A questo punto l’operazione e’ finita e non resta che provare a verificare il funzionamento dei nuovi pattini frenando prima con un freno e poi con l’altro. Bisogna provare a modulare la frenata, riuscendo sia a rallentare soltanto, che a bloccare completamente la ruota.

Visto che come al solito la cosa e’ facilissima, ma a scriverla pare difficile, ho documentato tutto qui.

HOWTO – Manutenzione del Winch

Winch

Vedi il set di foto.
Pochi lo sanno, ma ogni 2 o 3 anni bisogna fare il “tagliando” ai winch. La nostra barca ha circa 3 anni e non l’avevamo mai fatto. Nell’ultima regata ci siamo trovati dopo una virata con il winch che slittava e lascava da solo il genoa. Cosi’ abbiamo deciso che non si poteva procrastinare oltre.
Rientrati in porto eravamo convinti che dovessimo cambiare qualche pezzo, invece non e’ stato necessario. Abbiamo smontato il winch ed abbiamo scoperto che le piccole levette a molla che servono a far girare il cilindro in una sola direzione erano bloccate e facevano slittare il winch anche nell’altra direzione. Il grasso col tempo aveva creato una specie di melmetta che bloccava le molle. Abbiamo proceduto come segue.

Tempo necessario: circa mezzora per il primo winch, quindici minuti per i successivi.

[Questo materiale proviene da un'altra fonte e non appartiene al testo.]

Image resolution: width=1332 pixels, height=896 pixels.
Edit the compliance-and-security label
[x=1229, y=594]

Ingredienti: Per smontarlo basta un cacciavite. Per pulire i pezzi: benzina, strofinacci (o scottex) ed un vecchio spazzolino da denti. Per rimontarlo bisogna ingrassare i pezzi con del grasso di teflon, grasso da ingranaggi o equivalente.

Procedura:

  • Svitare la calotta – tipicamente ci si riesce con le mani.
  • Levare l’invito in metallo
  • Estrarre il corpo del winch – dentro ci sono dei cuscinetti a sfera che vanno anchessi sfilati e puliti
  • Levare la guarnizione in gomma
  • Levare i perni delle ruote dentate – puo’ essere utile aiutarsi con un cacciavite
  • Levare le ruote dentate
  • Separare tutte le ruote
  • Smontare le levette a scatto montate con le molle su alcune delle ruote (okkio che le molle partono in tutte le direzioni)

A questo punto dovrebbe essere rimasto solo il perno del winch con l’alloggiamento per la maniglia. Per smontare il perno bisogna levare le “chiavi” che sono inserite nella parte alta del collo del perno. Se le chiavi non vengono via si puo’ dare un piccolo colpo con il cacciavite, magari aiutandosi con uno dei perni che sono stati levati in precedenza.

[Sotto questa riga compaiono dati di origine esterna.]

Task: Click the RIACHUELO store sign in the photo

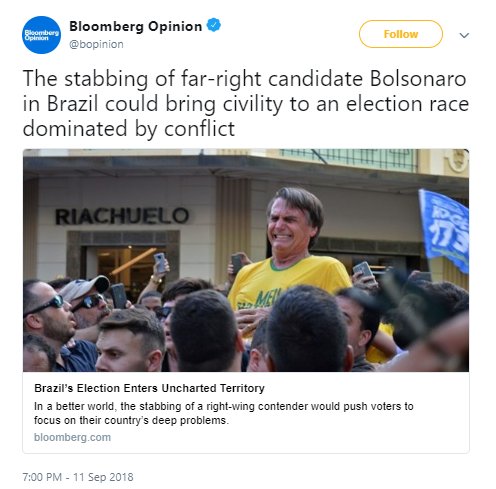Action: 122,216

  • Levare le chiavi dal collo del perno
  • Sfilare l’ultimo cilindro
  • Pulire ogni pezzo dal vecchio grasso – si possono usare degli strofinacci, ma puo’ essere molto utile aiutarsi anche con della comune benzina e con un vecchio spazzolino da denti.
  • Ingrassare bene gli ingranaggi con del grasso nuovo e rimontare il winch.

Vi stupirete di come scorre bene il winch dopo l’operazione.

Visto che la cosa e’ facile, ma scritta cosi’ sembra difficile, ho dettagliato tutta l’operazione qui.